In 1945 Mortimer began working for the US publisher DC-Comics , for which he initially mainly designed the covers of various superhero comics. The earliest story to which Mortimer can definitely be assigned as a draftsman was the story "The Batman Goes Broke" written by Don Cameron , which appeared in Detective Comics # 105 in November 1945. In 1949 Mortimer took over from Wayne Boring the job of the illustrator of the Superman comic strip, which appeared in numerous American newspapers at the time, and which he supervised for a total of seven years until 1956. He then developed his own adventure comic strip David Crane , which was marketed by the Prentice-Hall Syndicate and which he worked on for five years. He then drew the strip Larry Brannon for seven years , which was reprinted in the Toronto Star from 1961 to 1968 .

In 1968 Mortimer returned to DC Comics, where he was employed as a draftsman on numerous series in a wide variety of genres in the following years. He drew for the humor titles Stanley and His Monster , Scooter and Fat Albert and the superhero series and features Legion of Super-Heroes and Supergirl . In the 1970s, Mortimer began working as a freelance draftsman for publishers other than DC. For Marvel Comics he drew the fifty-seven edition Spider-Man series Spidey Super Stories , which appeared from October 1974 to March 1982 and which was the comic book adaptation of the then Spider-Man television series. Mortimer took on comic series such as Boris Karloff's Tales of Mystery and The Twilight Zone for Golden Key .
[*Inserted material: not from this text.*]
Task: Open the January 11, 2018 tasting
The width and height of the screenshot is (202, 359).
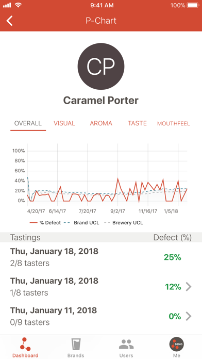Action: [101, 316]
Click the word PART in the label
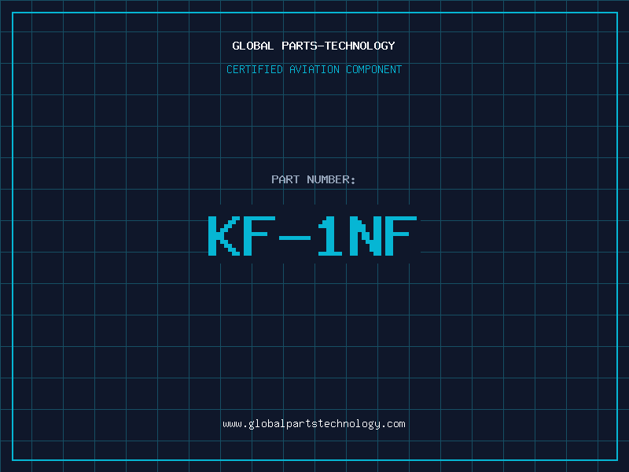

In 1983, Mortimer left the comic industry to create advertising designs and commercial art for Neal Adams Studio Continuity Associates. Mortimer's last comic book work for DC was the drawings for the four-part miniseries World of Metropolis , written by John Byrne , which was released by DC Comics from August to November 1988. His last work at all was the layouts for the June 1989 issue of The Honeymooners # 11 published by Triad Comics .

In 2006, Mortimer was posthumously inducted into the Joe Shuster Canadian Comic Book Creator Hall of Fame, a kind of hall of fame for outstanding Canadian comic artists.